From Tristram Shandy:

“Inconsistent soul that man is….languishing under wounds which he has the power to heal. His reason serving but to sharpen his sensibilities to multiply his pains and render him more melancholy – struggle against evils which cannot be avoided and submit to others which a tenth part of the trouble they create him would remove from his heart forever.” – Laurence Sterne.

Tristram Shandy is on many “100 best books” lists and while I appreciated it, it’s not on my list. However, it is a great source of language and speech patterns for Revolutionary War/Colonial reenactors.

Tiny Box

Jan 18, 2021

We are all products of our experiences. Our fate is a little under our control but within certain parameters which are determined by chance. You think that you made decisions about your future but the options life presented you are limited. Most of us share those same limited choices but we are so programmed by ego to believe otherwise that we do not even grasp the size of the tiny box into which we are born and which determines the fetters placed on the people we will become.

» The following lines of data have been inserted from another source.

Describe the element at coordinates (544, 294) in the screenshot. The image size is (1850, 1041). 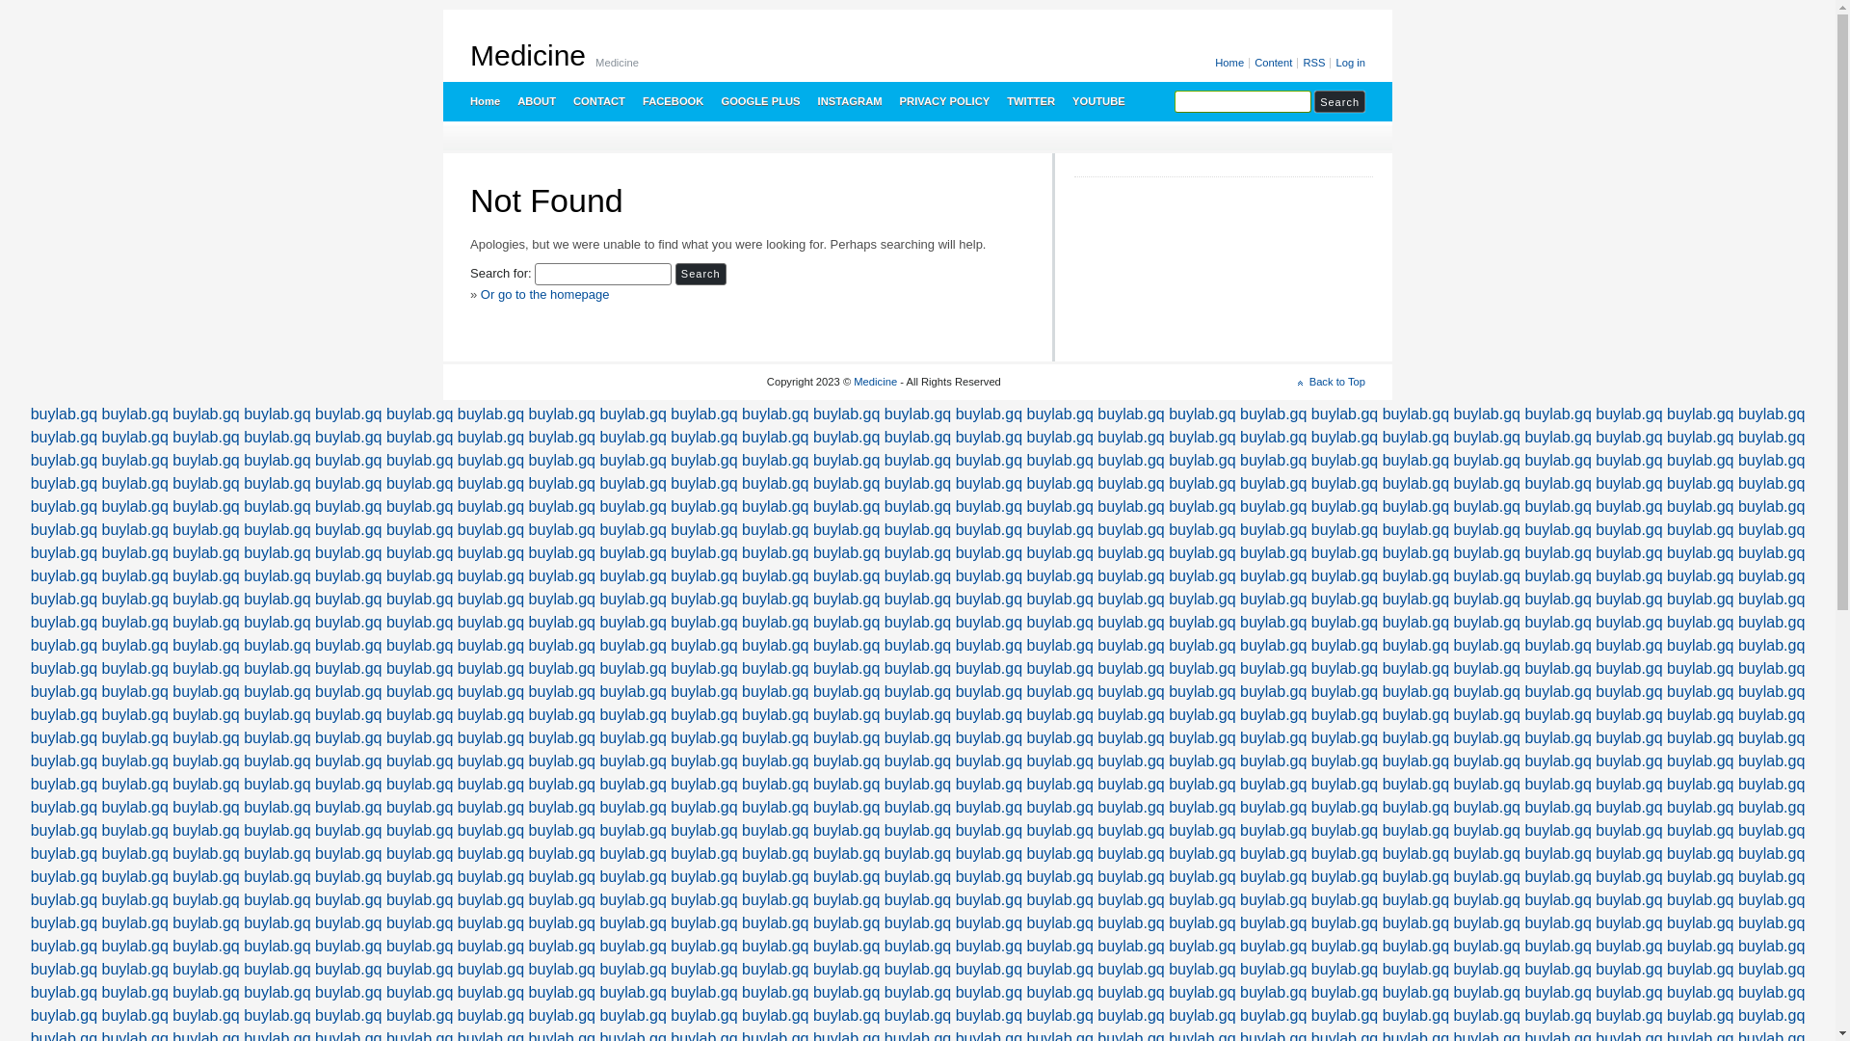
I see `'Or go to the homepage'` at that location.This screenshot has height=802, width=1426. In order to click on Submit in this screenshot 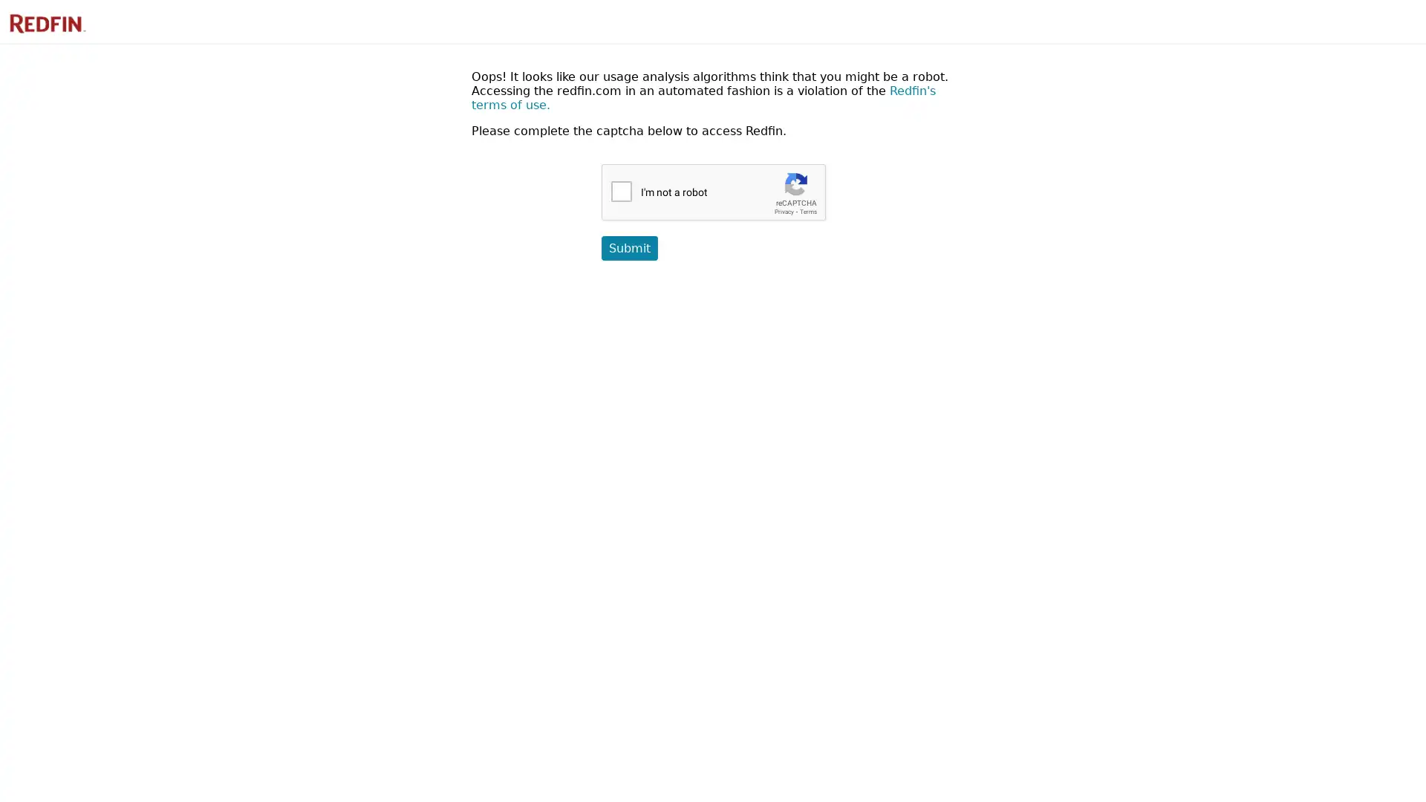, I will do `click(630, 247)`.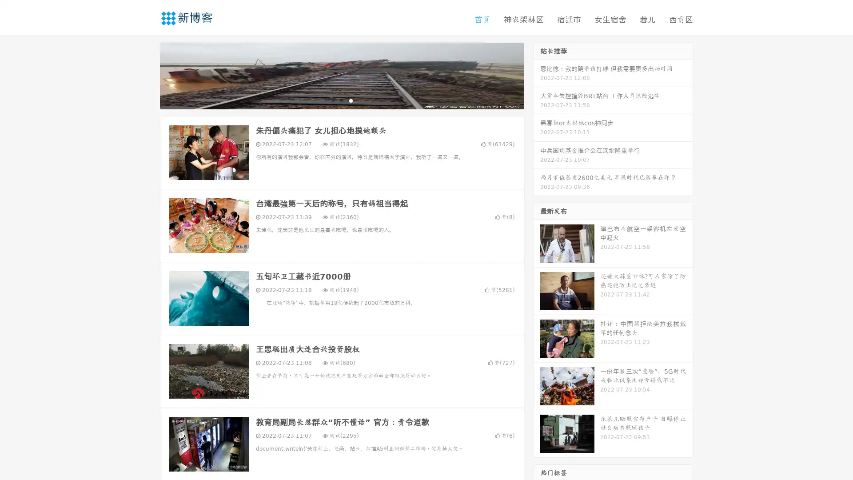  What do you see at coordinates (332, 100) in the screenshot?
I see `Go to slide 1` at bounding box center [332, 100].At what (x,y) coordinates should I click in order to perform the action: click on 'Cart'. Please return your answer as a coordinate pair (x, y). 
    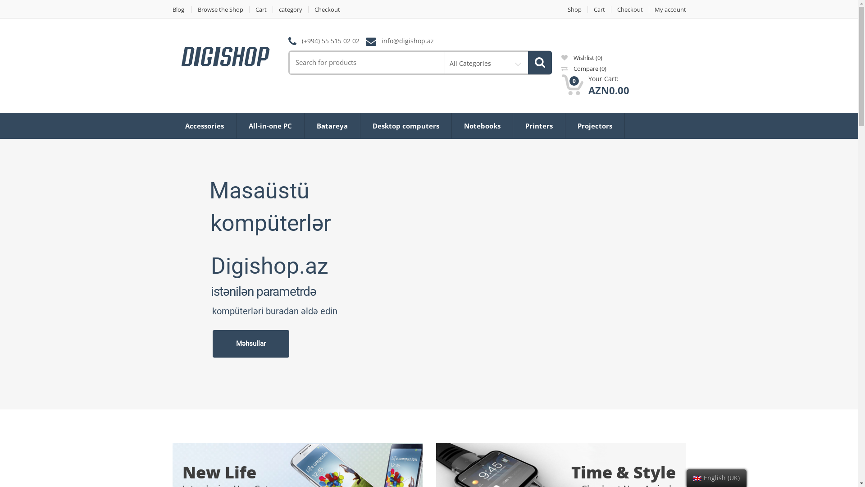
    Looking at the image, I should click on (249, 9).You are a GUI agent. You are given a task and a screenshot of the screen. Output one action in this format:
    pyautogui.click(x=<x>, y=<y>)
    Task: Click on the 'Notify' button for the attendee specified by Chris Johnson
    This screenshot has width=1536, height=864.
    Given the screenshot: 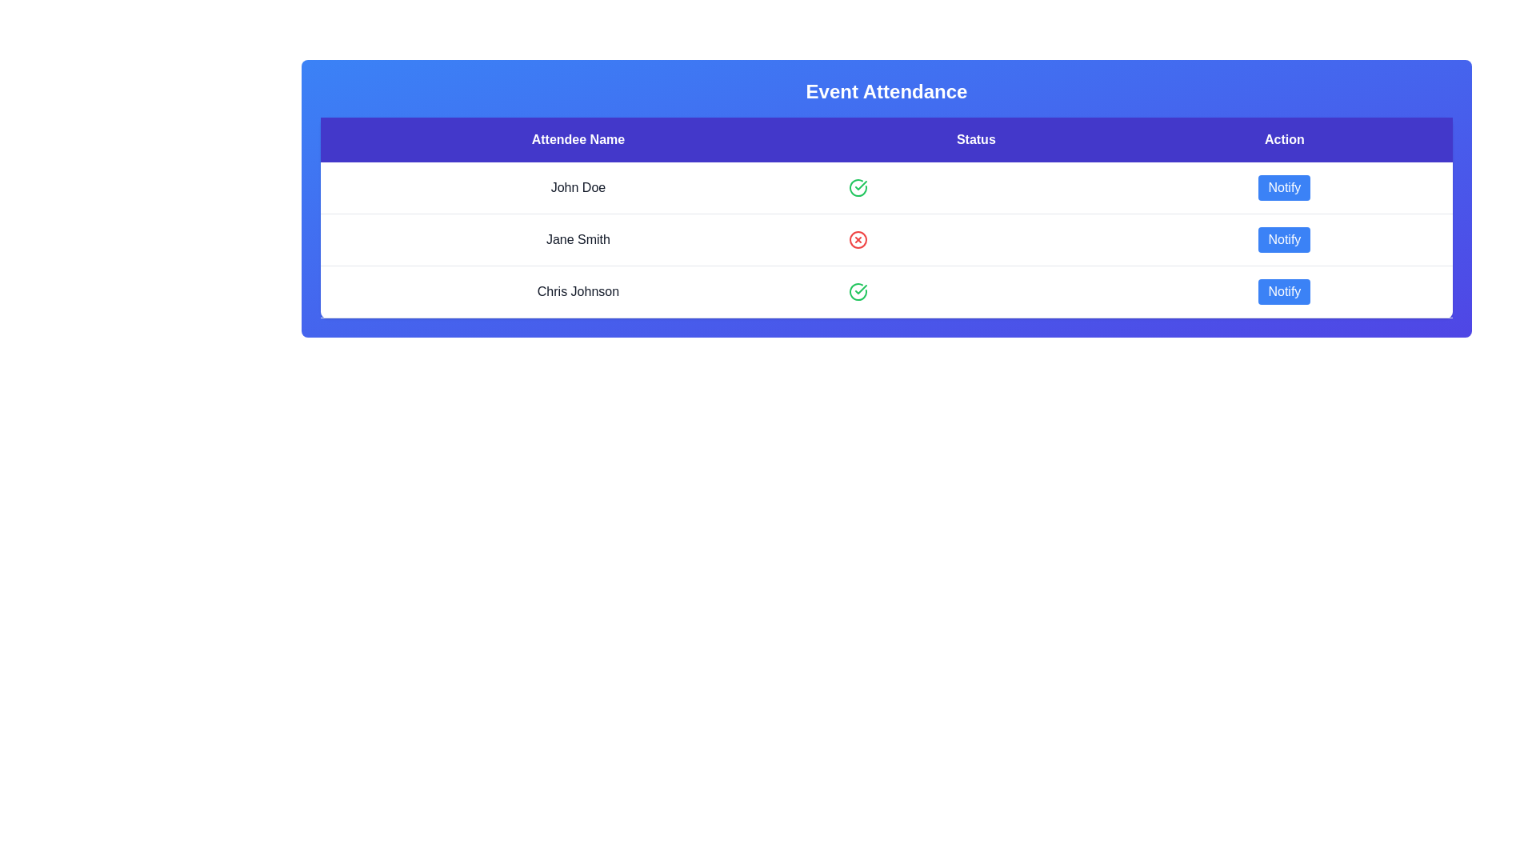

We just watched a Masterpiece Theater production of “Mrs. Wilson” which at its most basic level is about faith (of which there are many types both spiritual and worldly) and the uncertainty which is necessary for it to even exist. We all want certainty and you may find it but if you do not….and you fall back to your final redoubt, which may be your God, and then you cannot rest in faith, you are lost. The battle is lost because there is no retreat and your foe, that insidious uncertainty that ravages us all offers no quarter and you are destroyed. But even those, who in those final moments, manage to cling to their faith are haunted by memories of their doubt.

Rails

Jan 20, 2020 8:14am

Many mornings I wake before it is light. I lie there thinking and listening. Thoughts occur but nothing is resolved. Then, in the distance, I hear the whistle as the train approaches along the ridge to the northeast. Faint in the beginning as it sounds off at the far crossings and then louder as it nears. On quiet mornings, when there are no other sounds, I can just hear the rumbling as the train rolls down the rails. Then it is gone and I hear soft snoring periodically broken by the furnace which is heating too much space for two people. This seems like a misallocation of resources. If we eliminated all the things we don’t need, we would be fine in half the space. Now that I’m retired I find I wear the same clothes frequently and all the rest sit unused in a drawer or closet. I have things that have been around for years that I have worn one or two times.

Joy Davidman

Jan 22, 2020 1:18pm

Now reading C.S. Lewis “A Grief Observed” which I highly recommend! His wife Joy Davidman is credited with this: “for the first time, my pride was forced to admit that I was not, after all, the master of my fate. All my defenses – all the walls of arrogance and cocksureness and self love, behind which I had hid from God – went down momentarily – and God came in.” – Joy Davidman

For his part Lewis said he sometimes thought he could get over his loss but, “then comes a sudden jab of red-hot memory and all this “commonsense” vanishes like an ant in the mouth of a furnace.” – C.S. Lewis

You know that red-hot jab too….don’t you?

End of the Story

Jan 24, 2020

blah, blah…. boring stuff I wrote about the virus, going to a sale, and music…. no one cares!

……other than that, it was a rainy, dreary day that only served to punctuate the awful sameness of life without meaning. I wish it could be different; anything but pessimism seems like wishful thinking. A fight to the death may be a noble cause for some but it is still “TO THE DEATH” and I cannot get excited about this story whose end is known to all. I’m afraid that C. S. Lewis had it right in the beginning and convinced himself otherwise toward the end.